*DATASET EXTRACT:*
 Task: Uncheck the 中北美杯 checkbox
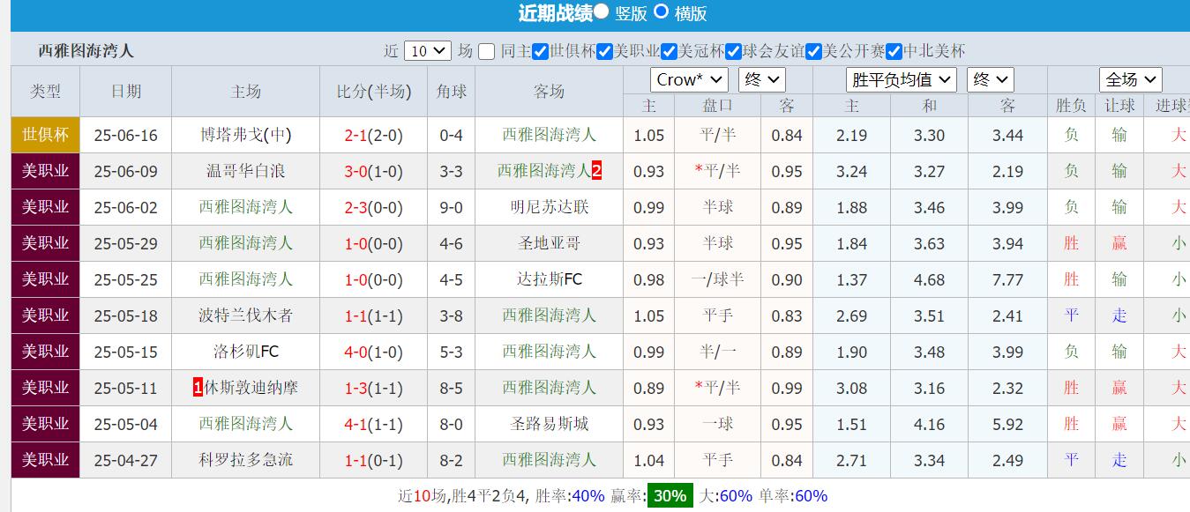[894, 51]
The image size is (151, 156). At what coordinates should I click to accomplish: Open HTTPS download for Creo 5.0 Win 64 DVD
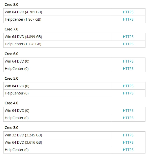(128, 86)
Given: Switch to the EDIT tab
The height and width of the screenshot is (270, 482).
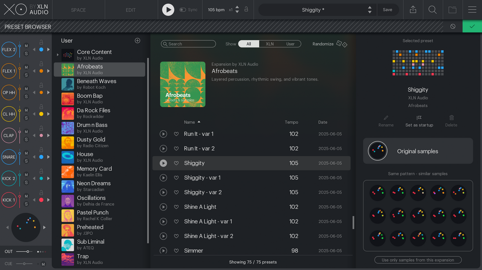Looking at the screenshot, I should (130, 10).
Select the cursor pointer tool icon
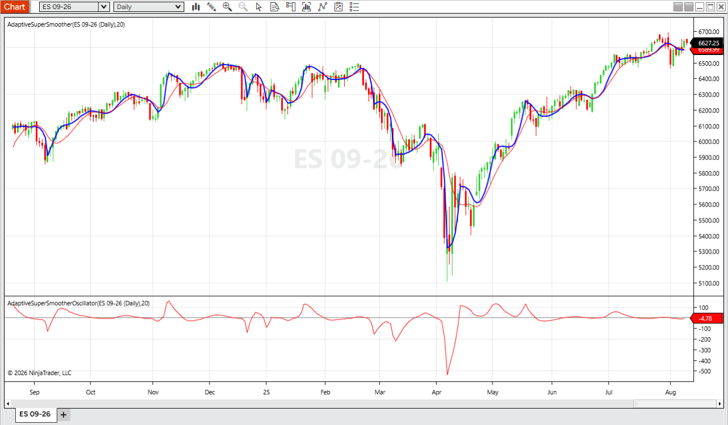 tap(259, 7)
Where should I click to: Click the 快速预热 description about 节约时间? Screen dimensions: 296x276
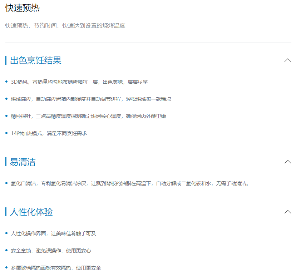[65, 26]
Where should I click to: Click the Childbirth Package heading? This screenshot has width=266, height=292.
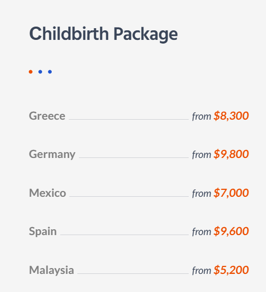pyautogui.click(x=103, y=34)
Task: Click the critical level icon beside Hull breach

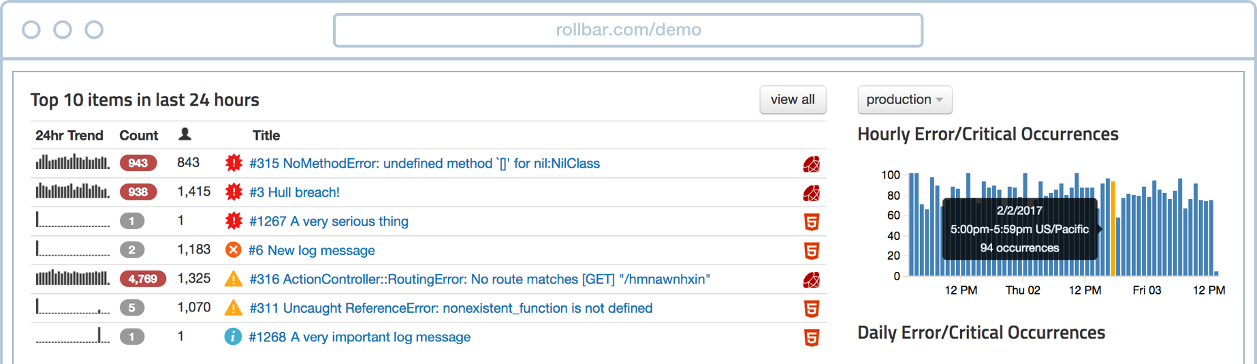Action: point(234,192)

*EXERCISE BRIEF:*
The listing above should be transcribed word for word, with its pictures left out.

*TASK ANSWER:*
 Task: Uncheck the 中北美杯 checkbox
[894, 51]
The image size is (151, 156). At what coordinates should I click to accomplish: Open HTTPS download for Creo 5.0 Win 64 DVD
(128, 86)
Given: Switch to the EDIT tab
The height and width of the screenshot is (270, 482).
Looking at the screenshot, I should (130, 10).
Select the cursor pointer tool icon
 tap(259, 7)
Where should I click to: Click the 快速预热 description about 节约时间? Screen dimensions: 296x276
[65, 26]
Where should I click to: Click the Childbirth Package heading? This screenshot has width=266, height=292.
pyautogui.click(x=103, y=34)
Task: Click the critical level icon beside Hull breach

Action: point(234,192)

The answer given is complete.